São Paulo (AUN - USP) - A falta de controle na intensidade de treinamento é uma das principais causas de lesões de atletas profissionais, indica pesquisa feita na Escola de Educação Física e Esporte (EEFE) da USP. O projeto foi realizado pela professora Kátia Rubio e surgiu de uma pesquisa anterior, sobre a história de vida de atletas, em que relatos sobre dor eram feitos mesmo sem que essa fosse abordada.
“Ao longo do desenvolvimento na carreira, o atleta naturaliza a dor dos treinamentos, e isso deveria ser encarado como um indicativo somático de que o corpo está chegando a um limite”, explica Rubio. O estudo foi baseado na percepção de dor de atletas de nível olímpico de diferentes modalidades, por meio de relatos e dados qualitativos.
Como ponto de partida, a pesquisa identificou que a vida do atleta é pautada na dor, porém, ela pode ser de diferentes tipos. A do treinamento é vista com naturalidade pelos atletas, pois ele convive com ela e passa a considerar que está próximo do seu melhor rendimento. Essa dor não é incapacitante e o atleta passa a ser cada vez mais ousado, a ponto de perder o controle sobre seu limite e atingir a segunda dor, a da lesão, que o impede de competir em alto nível. Com a profissionalização do esporte, qualquer interrupção nas atividades significa prejuízo para o atleta e principalmente para os patrocinadores.

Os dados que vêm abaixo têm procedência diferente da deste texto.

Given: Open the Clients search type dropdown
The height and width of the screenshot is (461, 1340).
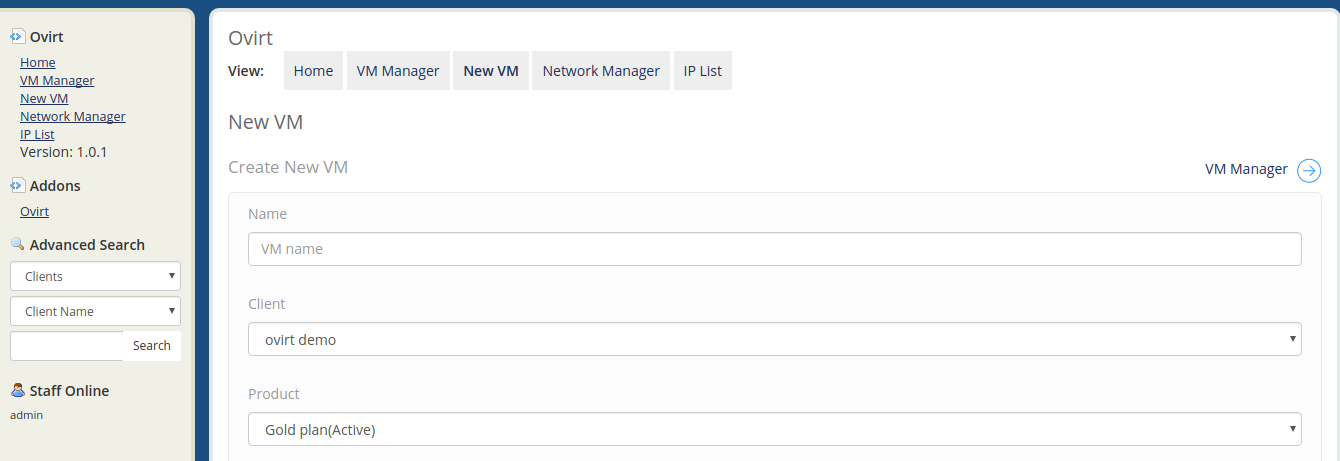Looking at the screenshot, I should pos(95,276).
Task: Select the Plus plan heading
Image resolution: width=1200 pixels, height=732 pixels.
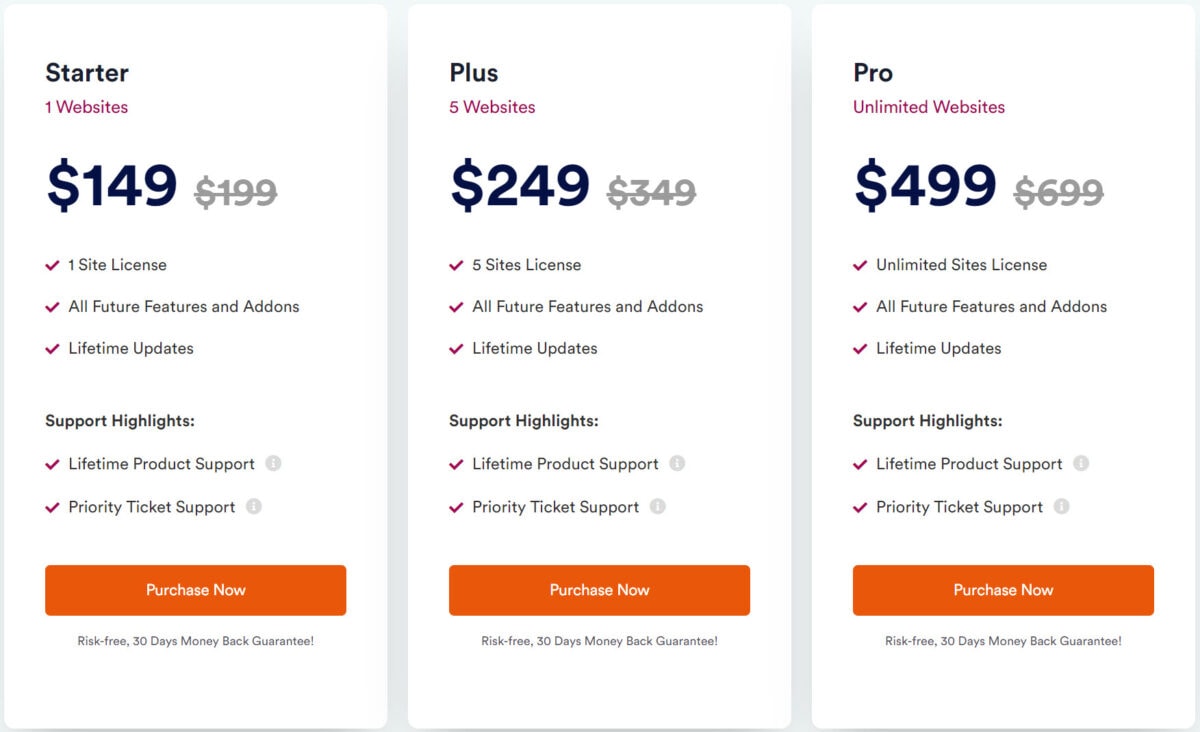Action: 474,73
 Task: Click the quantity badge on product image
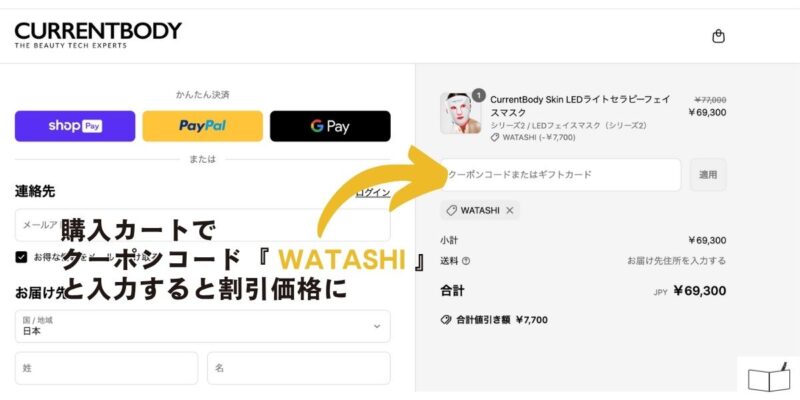pos(479,95)
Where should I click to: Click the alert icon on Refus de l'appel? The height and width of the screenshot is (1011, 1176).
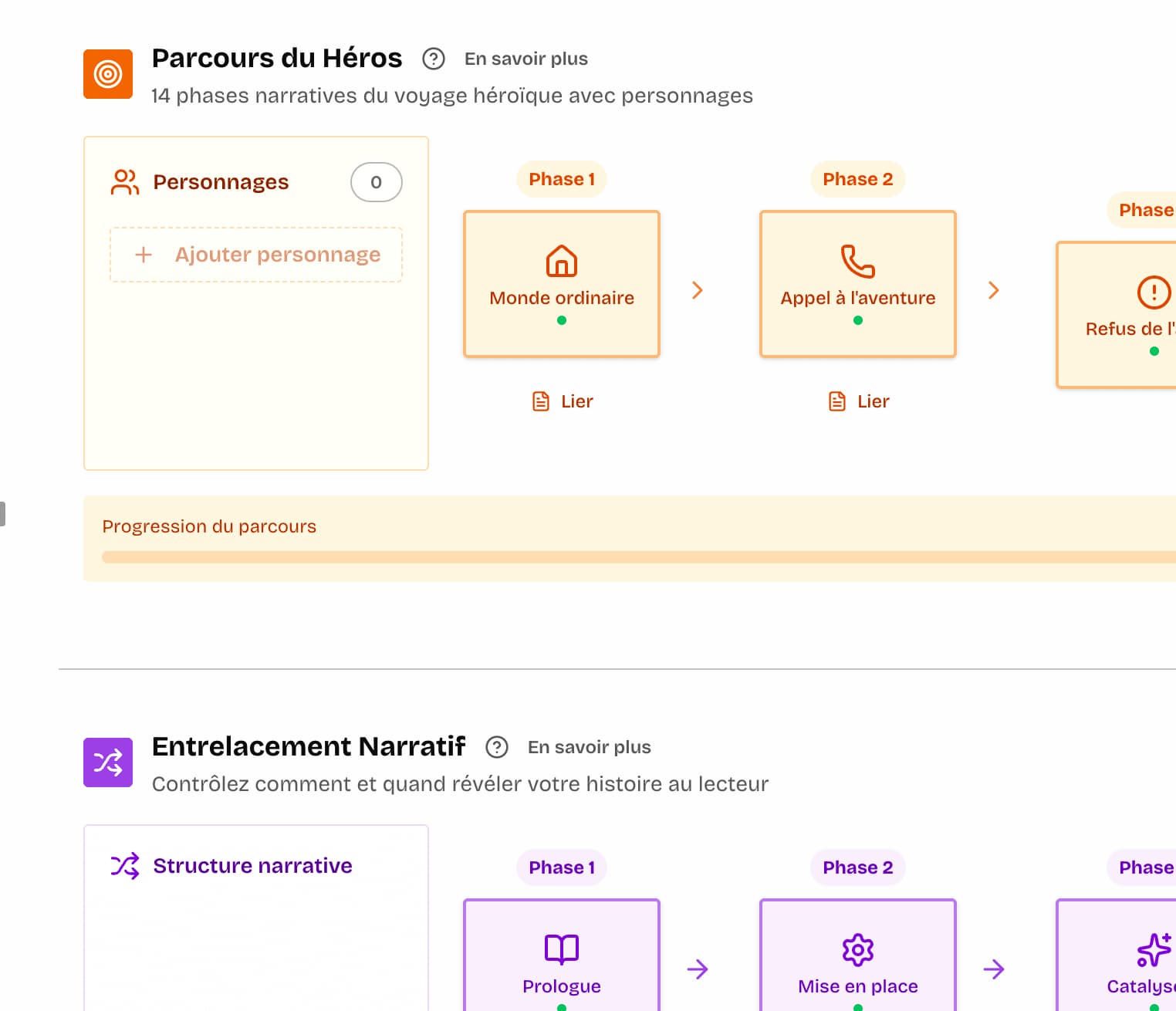(1153, 292)
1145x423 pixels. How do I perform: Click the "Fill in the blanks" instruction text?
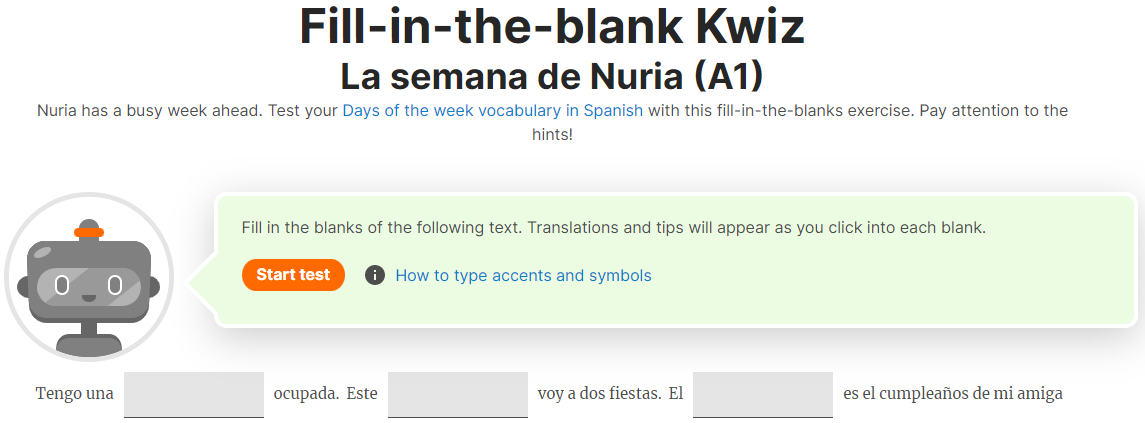point(613,228)
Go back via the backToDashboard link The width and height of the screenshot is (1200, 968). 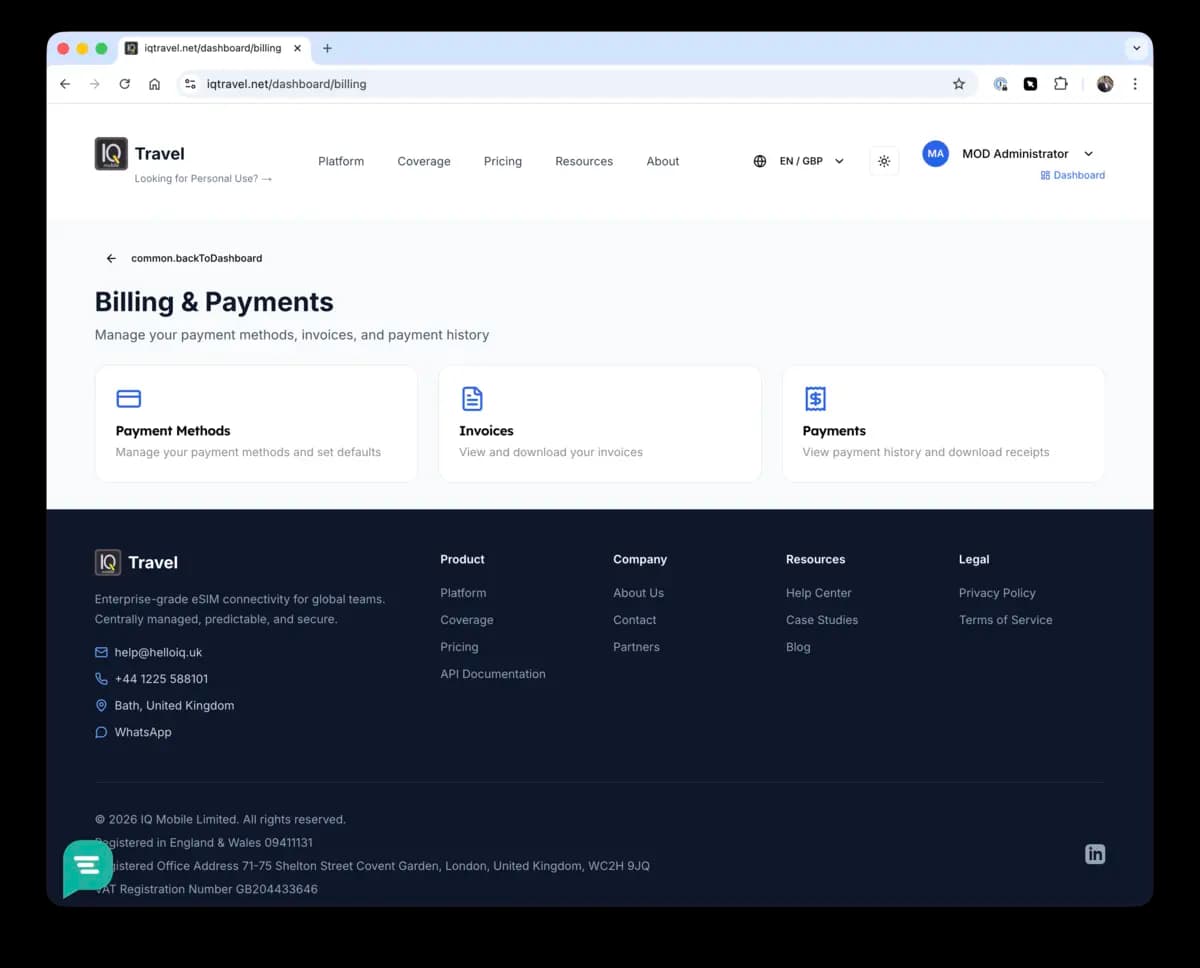(x=185, y=258)
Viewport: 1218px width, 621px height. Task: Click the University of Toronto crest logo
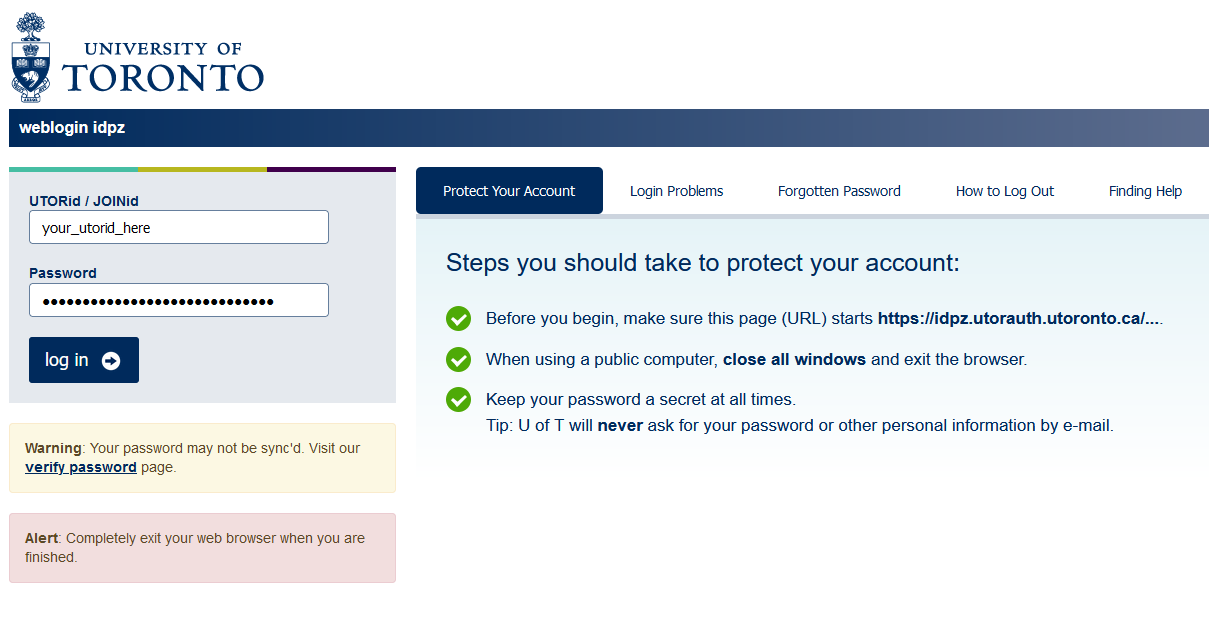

“O atleta não quer conviver com a dor da lesão e busca resolvê-la rapidamente. Às vezes, ele faz cirurgia sem necessidade, abrevia a fisioterapia ou volta a jogar mesmo com o mesmo dizendo que ele não está pronto”, afirma Rubio. Um importante passo dado pela pesquisa é a busca de estratégias de intervenção preventiva, no sentido de educar o atleta para saber identificar qual dor ele sente, e poder evitar lesões. “Não existe máquina que possa avaliar a dimensão de uma dor. O atleta tem que se conhecer e conhecer referências dessa dor para saber lidar com isso”.
Interesses comerciais
O exemplo mais recente relacionado a lesões e interesses comerciais pôde ser visto no tênis. Em meados de outubro, a Associação dos Tenistas Profissionais (ATP) recebeu severas críticas dos atletas em relação ao extenso calendário de competições. No ATP Masters 1000 de Xangai, por exemplo, em que 56 atletas iniciaram a disputa, nove partidas foram encerradas por desistência de um dos jogadores do confronto por lesão. Desses, seis encontram-se entre os 30 melhores do ranking divulgado na primeira semana de novembro pela ATP e, além de buscarem pontos em torneios desse nível, visavam à premiação de mais de 5 milhões de dólares – 3ª maior em eventos da ATP – e são praticamente obrigados a jogar devido aos inúmeros patrocinadores pessoais e da competição.
Sobre o caso, Rubio lembra o maior tenista do Brasil, Gustavo Kuerten, e afirma que ele abandonou a carreira devido a lesões que foram agravadas por pressão de patrocinadores. “Ele já estava com lesão no quadril e mudou de patrocínio, da Diadora para Olympikus. Nesse processo, ele viu que precisava parar para se tratar, mas como tinha acabado de assinar contrato, o patrocinador não deixou”, conclui. Para a pesquisadora, não há como curar uma lesão em movimento e é fundamental que o atleta pare por um tempo para se tratar. “O principal problema é que essa parada é praticamente impossível quando se tem muitos interesses comerciais envolvidos na vida do atleta. Empresários e dirigentes nunca vão respeitar o limite do atleta”, afirma Rubio.
Além da pressão dos patrocinadores, outro ponto muito citado na pesquisa, principalmente por atletas jovens, trata da insensibilidade dos técnicos em aceitar a limitação que a dor proporciona. “É a principal crítica dos atletas. Eles não têm autonomia para dizerem quando precisam parar e são tratados como peças de uma grande engrenagem. Quando uma para de funcionar, é substituída facilmente” afirma Rubio.